Stored items:

+++

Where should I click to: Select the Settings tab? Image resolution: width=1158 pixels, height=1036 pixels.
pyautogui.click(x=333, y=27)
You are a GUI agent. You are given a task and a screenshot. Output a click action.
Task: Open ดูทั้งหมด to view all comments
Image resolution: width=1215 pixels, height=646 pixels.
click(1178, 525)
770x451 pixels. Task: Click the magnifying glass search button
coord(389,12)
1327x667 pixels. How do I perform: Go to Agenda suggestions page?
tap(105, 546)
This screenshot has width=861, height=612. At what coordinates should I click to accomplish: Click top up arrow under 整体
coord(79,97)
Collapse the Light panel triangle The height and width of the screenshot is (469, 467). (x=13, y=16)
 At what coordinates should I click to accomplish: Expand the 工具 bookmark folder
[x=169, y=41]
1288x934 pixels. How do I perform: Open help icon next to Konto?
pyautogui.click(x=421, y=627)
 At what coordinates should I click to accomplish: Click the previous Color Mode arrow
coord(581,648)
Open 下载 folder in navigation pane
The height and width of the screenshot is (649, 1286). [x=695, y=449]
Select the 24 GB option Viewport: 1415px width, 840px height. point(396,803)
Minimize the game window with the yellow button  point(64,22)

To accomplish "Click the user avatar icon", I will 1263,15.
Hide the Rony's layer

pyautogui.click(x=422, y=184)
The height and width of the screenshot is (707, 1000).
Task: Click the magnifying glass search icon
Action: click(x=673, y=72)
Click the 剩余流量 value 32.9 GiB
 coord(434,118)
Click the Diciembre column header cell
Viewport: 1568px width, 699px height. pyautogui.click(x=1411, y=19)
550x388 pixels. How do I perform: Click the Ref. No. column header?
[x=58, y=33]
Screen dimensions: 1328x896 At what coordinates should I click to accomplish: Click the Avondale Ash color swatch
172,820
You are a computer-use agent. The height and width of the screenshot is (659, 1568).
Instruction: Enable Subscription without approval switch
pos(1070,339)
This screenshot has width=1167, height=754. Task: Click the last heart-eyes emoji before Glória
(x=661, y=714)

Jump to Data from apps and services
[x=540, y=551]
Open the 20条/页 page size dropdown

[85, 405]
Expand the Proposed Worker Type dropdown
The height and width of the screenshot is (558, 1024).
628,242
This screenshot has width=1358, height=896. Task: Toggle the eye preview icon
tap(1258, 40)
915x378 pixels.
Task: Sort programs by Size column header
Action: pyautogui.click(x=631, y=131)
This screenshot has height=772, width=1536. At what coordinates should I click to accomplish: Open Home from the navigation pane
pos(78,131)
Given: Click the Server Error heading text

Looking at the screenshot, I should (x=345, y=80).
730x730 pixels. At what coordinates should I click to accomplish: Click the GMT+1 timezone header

+++

§ **Directions**
Which lines of the records above contain the word "point"? Report each one in full.

§ **Solution to the problem**
Select the 24 GB option Viewport: 1415px width, 840px height. point(396,803)
Minimize the game window with the yellow button  point(64,22)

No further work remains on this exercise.